En Allemagne, 267 synagogues sont détruites, 7500 entreprises et commerces sont saccagés, des cimetières sont dégradés, 91 juifs sont assassinés (selon le décompte officiel, ils pourraient être plus de 1300 en réalité), plus encore du fait de suicides postérieurs, sans compter les passages à tabac, et des femmes sont violées. En Autriche, 42 synagogues sont détruites, 27 Juifs sont tués, et les suicides sont nombreux (on compte 680 suicides à Vienne les jours suivants le pogrom).

 

Carte des localités ayant connu des destructions | Source

Le surnom « nuit de Cristal », d’origine inconnue mais qui fait référence au bruit du verre brisé pendant les saccages, masque donc par un euphémisme la violence du pogrom. Celui-ci ne s’est pas déroulé en outre sur une seule nuit, mais sur plusieurs jours, avant et après la nuit du 9 août.

 

Forcer les juifs à émigrer


La « nuit de Cristal » s’inscrit dans la politique de persécution des juifs par le régime nazi depuis 1933 pour les forcer à émigrer hors d’Allemagne. L’antisémitisme des nazis ne peut tolérer la proximité des Juifs, considérée comme une « pollution ». L’idéologie raciste des nazis fait craindre le mélange à ses séides : le sang aryen, la « race supérieure » germanique, est vu comme rare. Ainsi, plus de 400 décrets-lois sont pris pour rendre la vie impossible aux Juifs allemands (exclusion de la fonction publique, des professions libérales, des universités, interdiction de posséder des animaux ou des instruments de musique, de faire les courses avant 17h, etc.). Les lois de Nuremberg, adoptées le 15 septembre 1935, renforcent la politique antisémite des nazis. La « loi de protection du sang et de l’honneur allemand » interdit les mariages et relations sexuelles (considérées comme un crime de « honte raciale », Rassenschande, ce qui n’a pas empêché les viols au cours de la « nuit de Cristal ») entre « Allemands » et les « Juifs », ces derniers étant définis comme ceux ayant au moins trois grands-parents de religion juive par la « loi sur la citoyenneté du Reich ». Un office central pour l’émigration juive est créé à Vienne en août 1938.

**Données extraites**
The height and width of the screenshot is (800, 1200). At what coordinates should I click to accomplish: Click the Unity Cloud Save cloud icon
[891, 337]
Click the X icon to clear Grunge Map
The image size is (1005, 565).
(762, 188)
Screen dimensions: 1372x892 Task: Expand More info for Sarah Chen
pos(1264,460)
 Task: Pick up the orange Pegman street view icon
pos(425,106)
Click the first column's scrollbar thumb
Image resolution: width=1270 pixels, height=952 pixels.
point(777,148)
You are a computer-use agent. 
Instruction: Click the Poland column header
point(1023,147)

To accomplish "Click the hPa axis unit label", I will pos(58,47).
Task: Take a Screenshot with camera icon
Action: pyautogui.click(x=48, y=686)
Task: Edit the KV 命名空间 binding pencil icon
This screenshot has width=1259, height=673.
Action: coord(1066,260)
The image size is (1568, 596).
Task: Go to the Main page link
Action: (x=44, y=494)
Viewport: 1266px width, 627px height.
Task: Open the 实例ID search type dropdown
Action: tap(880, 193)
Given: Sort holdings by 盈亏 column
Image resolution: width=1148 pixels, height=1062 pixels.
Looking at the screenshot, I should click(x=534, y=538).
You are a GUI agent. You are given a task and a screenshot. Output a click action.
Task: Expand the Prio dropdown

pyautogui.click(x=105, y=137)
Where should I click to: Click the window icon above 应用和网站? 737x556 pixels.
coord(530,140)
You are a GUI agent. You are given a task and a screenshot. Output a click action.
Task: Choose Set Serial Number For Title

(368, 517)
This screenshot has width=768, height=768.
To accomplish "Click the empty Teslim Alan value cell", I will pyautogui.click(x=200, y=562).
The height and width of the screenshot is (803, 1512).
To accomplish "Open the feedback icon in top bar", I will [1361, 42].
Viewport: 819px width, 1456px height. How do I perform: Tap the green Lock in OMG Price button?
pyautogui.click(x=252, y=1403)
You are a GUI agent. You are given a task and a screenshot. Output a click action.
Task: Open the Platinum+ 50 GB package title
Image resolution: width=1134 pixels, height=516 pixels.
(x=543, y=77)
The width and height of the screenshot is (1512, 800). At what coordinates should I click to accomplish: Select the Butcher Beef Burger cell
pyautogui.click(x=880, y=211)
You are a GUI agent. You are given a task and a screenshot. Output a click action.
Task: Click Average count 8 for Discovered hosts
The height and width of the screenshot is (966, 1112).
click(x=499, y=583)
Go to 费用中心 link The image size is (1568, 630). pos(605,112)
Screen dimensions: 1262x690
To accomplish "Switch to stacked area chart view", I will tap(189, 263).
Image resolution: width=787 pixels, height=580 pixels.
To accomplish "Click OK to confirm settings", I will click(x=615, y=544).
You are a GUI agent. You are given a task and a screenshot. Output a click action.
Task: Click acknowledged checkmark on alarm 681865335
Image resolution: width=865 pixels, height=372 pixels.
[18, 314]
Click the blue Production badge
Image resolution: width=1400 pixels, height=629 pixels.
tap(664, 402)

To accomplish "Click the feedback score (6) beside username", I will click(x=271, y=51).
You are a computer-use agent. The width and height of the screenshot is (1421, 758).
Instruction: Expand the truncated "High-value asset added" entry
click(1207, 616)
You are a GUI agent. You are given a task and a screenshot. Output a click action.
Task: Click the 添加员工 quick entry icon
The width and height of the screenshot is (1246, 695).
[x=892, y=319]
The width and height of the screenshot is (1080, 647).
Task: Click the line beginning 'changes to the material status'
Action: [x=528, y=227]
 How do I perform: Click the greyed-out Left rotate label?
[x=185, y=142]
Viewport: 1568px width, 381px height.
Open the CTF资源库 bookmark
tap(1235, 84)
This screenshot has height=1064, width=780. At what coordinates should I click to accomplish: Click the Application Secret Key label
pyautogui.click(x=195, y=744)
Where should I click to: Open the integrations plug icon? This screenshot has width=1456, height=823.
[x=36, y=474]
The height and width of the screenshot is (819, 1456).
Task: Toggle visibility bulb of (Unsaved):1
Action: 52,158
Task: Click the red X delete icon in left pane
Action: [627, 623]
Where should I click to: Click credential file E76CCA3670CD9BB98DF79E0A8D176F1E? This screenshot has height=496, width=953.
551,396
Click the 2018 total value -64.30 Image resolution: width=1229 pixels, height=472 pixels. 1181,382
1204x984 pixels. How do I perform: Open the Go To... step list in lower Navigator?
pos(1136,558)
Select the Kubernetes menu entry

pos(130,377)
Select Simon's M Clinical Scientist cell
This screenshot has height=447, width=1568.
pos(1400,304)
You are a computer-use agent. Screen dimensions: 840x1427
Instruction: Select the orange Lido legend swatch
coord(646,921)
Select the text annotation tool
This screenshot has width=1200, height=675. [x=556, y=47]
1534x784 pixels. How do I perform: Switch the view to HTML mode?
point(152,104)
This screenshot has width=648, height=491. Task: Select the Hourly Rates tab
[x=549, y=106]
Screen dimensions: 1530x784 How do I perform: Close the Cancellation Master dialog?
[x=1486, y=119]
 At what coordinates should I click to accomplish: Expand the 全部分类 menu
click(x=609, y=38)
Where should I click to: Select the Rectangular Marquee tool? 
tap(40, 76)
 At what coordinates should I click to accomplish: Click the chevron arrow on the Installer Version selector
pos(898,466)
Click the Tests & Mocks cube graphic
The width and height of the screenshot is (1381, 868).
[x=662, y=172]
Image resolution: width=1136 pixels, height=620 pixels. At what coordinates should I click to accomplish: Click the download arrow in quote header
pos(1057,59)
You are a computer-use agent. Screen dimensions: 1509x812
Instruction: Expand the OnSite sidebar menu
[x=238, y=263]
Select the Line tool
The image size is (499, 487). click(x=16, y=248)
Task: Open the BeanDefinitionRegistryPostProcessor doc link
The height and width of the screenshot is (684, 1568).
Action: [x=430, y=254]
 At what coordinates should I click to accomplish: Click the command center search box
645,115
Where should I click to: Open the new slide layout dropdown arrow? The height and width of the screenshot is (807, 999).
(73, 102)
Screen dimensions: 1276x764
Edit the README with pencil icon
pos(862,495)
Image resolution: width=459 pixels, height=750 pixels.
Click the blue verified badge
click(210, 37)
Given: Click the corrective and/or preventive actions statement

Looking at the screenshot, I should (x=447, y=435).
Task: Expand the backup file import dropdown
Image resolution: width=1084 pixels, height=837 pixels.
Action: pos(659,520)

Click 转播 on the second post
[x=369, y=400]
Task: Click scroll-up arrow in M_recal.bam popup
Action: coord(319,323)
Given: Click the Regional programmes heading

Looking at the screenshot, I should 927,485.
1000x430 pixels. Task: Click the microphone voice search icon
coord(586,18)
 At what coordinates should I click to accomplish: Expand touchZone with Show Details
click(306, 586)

**Consignes**
1. Répondez à ces questions à partir du texte sur la nuit de Cristal :
(a) Combien de synagogues sont détruites en Autriche ?
(b) À quelle date les lois de Nuremberg sont-elles adoptées ?
(c) Dans quelle ville un office central pour l'émigration juive est-il créé en août 1938 ?
2. Continuez le texte sur la nuit de Cristal à partir de sa dernière phrase.
Le listing constitue un document à part, sans lien avec le texte.

**Réponses**
1.
(a) 42 synagogues.
(b) Le 15 septembre 1935.
(c) À Vienne.

2.
Cependant, une minorité des Juifs allemands a quitté son pays depuis 1933. L’émigration est difficile car peu de pays souhaitent les accueillir : la France a restreint son droit d’asile en 1938 (un décret-loi du 12 novembre 1938 permet l’internement des « étrangers indésirables »), les États-Unis limitent l’immigration par des quotas, etc. L’Italie fasciste et la Hongrie se dotent, elles, de législation antisémites. La conférence d’Évian, organisée du 6 au 16 juillet 1938, est une débâcle : aucun pays n’accepte de recevoir des réfugiés juifs, à l’exception de la République dominicaine, mais sans suite. Le voyage du paquebot Saint-Louis, transportant à son bord plus de 900 réfugiés juifs allemands, est un symbole de l’abandon des juifs par les États occidentaux : il erre après avoir été rejeté de Cuba, des États-Unis, jusqu’à risquer finalement de revenir en Allemagne, avant qu’un règlement international permettent la répartition de ses passagers en Europe.

Ainsi, entre 1933 et 1938, seuls 150 000 juifs environ ont quitté l’Allemagne, souvent des hommes jeunes, sur les 500 et 520 000 « juifs intégraux » (volljuden), selon la catégorisation nazie, qui regroupait notamment les juifs ayant au moins trois grands-parents juifs. Ils émigrent vers d’autres pays européens, vers les pays américains ou vers la Palestine.

 

La brutalité de la « nuit de Cristal »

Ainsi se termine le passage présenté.